Jacques Reich (10 August 1852 – 8 July 1923) was a Hungarian portrait etcher, active mainly in the United States.

Biography
He first studied art in Budapest. In 1873 he came to the U.S. and continued his studies at the National Academy of Design in New York and the Pennsylvania Academy of Fine Arts in Philadelphia. In 1879 he went to Paris to study for a year under the noted painters William-Adolphe Bouguereau and Joseph Nicolas Robert-Fleury.

In 1880 Reich returned to Philadelphia, and in 1885 moved to New York and established a studio there. For some years he devoted himself to portraits for Appletons' Cyclopædia of American Biography, numbering over 2,000, and most of the portraits for Scribner’s Cyclopedia of Painters and Paintings. In addition he made many pen and ink illustrations for magazines and text books.

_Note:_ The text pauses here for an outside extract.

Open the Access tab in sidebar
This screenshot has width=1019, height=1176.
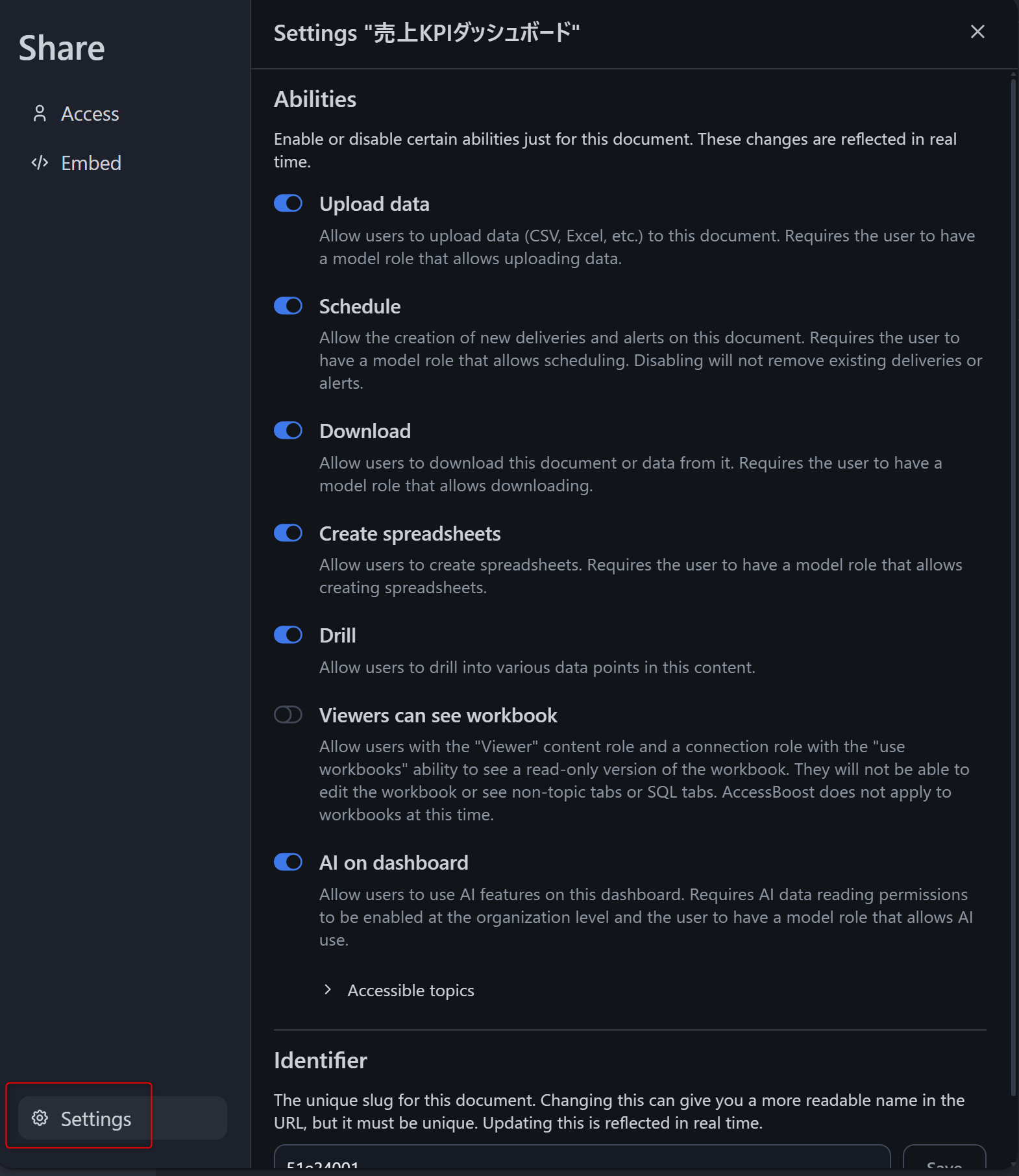coord(90,114)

In the early nineties he turned to etchings on copper and specialized in this field for over 25 years. He etched and published some 14 portraits of American and English authors, poets and artists, and a series of portraits of Famous Americans number some 25 subjects. In addition he executed many private commissions for etched portraits, among them Whitelaw Reid, E. H. Harriman, H. H. Rogers, Nelson W. Aldrich, Charles B. Alexander and John W. Mackay.

In 1892 he married Caroline Bellinger, daughter of Emil Bellinger of Frankfurt, Germany. He then became a resident of New Dorp, Staten Island, and lived there until his death on July 8, 1923.

Gallery

References
Notes

External links

Jacques Reich - Gallery
Jacques Reich Portrait Prints, 1890–1923, undated, PR 102, at the New-York Historical Society.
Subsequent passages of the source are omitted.